» **Exercise description**:
Retype the material word for word, from the line containing "Given: Close the Google search tab" down to the line containing "pyautogui.click(x=467, y=215)", both of those lines included.

» **Available data**:
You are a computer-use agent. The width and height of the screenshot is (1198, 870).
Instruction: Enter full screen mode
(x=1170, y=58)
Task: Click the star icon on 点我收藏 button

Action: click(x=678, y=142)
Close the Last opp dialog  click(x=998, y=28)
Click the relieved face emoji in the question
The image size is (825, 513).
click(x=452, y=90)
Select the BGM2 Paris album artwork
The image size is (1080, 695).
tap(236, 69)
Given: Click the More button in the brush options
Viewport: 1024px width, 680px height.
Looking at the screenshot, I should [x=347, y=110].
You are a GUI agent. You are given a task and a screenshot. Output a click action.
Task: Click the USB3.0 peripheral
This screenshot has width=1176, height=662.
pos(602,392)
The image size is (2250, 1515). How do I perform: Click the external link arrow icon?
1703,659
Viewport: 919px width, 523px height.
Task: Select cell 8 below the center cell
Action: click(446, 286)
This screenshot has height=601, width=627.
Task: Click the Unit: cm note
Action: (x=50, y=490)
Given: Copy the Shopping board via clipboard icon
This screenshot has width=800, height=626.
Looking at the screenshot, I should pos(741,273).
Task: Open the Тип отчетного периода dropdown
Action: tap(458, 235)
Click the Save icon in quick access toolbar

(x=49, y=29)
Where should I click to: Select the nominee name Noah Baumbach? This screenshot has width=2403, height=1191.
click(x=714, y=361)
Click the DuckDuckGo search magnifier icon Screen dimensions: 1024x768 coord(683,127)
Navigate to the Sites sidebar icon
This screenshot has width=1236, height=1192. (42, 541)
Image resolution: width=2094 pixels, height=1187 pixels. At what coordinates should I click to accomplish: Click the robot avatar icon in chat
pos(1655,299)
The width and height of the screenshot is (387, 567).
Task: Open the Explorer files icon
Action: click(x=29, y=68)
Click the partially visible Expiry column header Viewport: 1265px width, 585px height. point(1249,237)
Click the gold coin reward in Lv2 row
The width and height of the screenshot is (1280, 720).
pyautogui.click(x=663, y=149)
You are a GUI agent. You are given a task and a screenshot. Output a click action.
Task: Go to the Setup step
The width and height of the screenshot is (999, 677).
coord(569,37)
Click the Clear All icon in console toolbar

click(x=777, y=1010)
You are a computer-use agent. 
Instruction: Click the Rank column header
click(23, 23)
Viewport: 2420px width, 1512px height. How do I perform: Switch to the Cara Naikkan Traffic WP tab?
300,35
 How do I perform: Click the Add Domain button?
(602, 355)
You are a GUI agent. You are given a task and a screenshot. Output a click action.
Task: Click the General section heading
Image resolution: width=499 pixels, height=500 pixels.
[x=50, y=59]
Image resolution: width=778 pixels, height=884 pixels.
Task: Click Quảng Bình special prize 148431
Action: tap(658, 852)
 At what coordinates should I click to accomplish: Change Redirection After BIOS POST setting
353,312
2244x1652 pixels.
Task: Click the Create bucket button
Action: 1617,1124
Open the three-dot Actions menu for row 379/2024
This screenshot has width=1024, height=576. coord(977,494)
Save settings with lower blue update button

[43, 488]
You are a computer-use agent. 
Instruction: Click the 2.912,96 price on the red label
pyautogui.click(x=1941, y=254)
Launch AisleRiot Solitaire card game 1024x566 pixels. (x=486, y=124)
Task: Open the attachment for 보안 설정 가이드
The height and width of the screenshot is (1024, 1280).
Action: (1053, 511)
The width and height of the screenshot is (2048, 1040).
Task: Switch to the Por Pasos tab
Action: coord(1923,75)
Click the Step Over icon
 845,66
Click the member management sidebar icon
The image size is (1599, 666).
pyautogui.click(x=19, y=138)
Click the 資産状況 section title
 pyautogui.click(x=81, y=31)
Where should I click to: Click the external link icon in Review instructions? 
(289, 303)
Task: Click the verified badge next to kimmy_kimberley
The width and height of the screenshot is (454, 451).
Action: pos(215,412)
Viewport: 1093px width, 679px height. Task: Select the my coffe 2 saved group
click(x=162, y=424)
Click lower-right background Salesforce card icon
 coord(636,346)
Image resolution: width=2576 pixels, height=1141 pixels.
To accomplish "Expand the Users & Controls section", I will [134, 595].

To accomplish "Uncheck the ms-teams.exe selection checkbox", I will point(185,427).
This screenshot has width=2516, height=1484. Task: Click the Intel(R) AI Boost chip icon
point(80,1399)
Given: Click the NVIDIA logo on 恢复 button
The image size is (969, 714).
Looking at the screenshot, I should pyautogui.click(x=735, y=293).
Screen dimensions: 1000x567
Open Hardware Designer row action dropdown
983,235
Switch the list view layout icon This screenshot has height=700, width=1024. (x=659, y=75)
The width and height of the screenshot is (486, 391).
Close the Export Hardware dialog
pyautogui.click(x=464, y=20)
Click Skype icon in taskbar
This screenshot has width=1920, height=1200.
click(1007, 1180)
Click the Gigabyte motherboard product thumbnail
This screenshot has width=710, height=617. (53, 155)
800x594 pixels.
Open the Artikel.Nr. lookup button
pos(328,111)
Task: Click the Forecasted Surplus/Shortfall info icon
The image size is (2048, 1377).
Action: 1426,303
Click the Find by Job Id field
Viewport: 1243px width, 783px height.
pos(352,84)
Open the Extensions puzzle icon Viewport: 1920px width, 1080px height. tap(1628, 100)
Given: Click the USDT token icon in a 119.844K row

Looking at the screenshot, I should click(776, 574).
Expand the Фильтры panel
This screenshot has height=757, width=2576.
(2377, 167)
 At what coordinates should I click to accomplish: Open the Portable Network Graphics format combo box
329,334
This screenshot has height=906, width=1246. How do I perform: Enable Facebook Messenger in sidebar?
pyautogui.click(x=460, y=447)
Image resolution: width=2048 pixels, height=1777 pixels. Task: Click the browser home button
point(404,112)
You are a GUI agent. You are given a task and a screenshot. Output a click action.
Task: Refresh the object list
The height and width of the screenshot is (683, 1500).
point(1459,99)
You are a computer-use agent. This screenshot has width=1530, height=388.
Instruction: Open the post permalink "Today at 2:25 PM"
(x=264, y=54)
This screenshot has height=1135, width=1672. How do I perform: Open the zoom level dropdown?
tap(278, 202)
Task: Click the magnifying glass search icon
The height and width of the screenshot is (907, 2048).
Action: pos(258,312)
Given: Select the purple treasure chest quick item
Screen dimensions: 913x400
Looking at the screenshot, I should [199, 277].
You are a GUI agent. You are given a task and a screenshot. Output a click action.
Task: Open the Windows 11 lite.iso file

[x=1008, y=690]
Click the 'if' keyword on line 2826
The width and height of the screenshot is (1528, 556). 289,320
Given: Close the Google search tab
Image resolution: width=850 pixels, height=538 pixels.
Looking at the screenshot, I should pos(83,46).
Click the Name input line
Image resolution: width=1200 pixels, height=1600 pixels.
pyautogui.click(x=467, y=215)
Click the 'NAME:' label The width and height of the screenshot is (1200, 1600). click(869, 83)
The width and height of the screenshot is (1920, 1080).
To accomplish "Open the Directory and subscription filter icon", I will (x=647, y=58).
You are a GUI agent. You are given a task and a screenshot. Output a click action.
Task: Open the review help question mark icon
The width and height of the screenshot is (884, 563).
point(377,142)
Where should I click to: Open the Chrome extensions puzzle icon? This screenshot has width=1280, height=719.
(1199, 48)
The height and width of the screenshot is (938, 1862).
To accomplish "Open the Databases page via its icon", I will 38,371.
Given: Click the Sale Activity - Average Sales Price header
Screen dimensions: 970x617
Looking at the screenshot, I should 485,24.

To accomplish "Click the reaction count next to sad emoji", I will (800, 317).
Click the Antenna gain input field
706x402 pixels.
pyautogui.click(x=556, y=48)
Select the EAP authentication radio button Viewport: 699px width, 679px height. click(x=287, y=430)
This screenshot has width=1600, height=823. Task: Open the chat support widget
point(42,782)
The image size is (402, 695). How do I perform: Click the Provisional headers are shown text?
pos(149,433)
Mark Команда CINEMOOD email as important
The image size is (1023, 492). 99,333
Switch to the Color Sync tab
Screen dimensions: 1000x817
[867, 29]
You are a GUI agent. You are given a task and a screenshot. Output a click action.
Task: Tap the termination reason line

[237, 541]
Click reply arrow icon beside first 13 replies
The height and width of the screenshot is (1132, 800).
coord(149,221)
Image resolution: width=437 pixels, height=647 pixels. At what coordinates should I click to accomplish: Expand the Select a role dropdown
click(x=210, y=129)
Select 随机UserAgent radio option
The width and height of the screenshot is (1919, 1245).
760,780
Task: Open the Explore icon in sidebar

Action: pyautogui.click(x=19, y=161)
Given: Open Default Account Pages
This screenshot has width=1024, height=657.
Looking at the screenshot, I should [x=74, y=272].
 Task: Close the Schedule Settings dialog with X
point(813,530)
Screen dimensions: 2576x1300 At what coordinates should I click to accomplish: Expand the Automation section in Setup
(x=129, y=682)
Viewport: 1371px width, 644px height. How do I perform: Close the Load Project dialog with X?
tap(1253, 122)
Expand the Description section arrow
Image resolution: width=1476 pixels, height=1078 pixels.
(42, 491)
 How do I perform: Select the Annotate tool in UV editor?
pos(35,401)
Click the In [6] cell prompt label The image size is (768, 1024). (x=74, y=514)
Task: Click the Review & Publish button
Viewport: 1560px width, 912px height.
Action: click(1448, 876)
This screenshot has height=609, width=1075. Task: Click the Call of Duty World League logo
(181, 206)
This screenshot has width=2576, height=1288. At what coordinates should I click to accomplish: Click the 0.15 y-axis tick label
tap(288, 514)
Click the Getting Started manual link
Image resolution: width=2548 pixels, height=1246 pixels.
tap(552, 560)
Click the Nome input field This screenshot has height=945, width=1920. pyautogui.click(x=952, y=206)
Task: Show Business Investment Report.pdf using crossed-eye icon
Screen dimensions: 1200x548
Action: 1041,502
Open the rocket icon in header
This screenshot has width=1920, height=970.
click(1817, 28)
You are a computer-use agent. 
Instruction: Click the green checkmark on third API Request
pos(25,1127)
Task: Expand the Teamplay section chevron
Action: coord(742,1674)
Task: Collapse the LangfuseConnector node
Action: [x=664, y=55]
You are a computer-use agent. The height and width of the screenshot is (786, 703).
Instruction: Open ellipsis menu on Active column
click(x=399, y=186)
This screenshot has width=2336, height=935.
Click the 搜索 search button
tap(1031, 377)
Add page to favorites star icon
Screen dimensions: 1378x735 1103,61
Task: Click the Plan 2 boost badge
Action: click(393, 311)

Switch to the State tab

» **Correct output**:
Given: Close the Google search tab
Image resolution: width=850 pixels, height=538 pixels.
Looking at the screenshot, I should pos(83,46).
Click the Name input line
Image resolution: width=1200 pixels, height=1600 pixels.
pyautogui.click(x=467, y=215)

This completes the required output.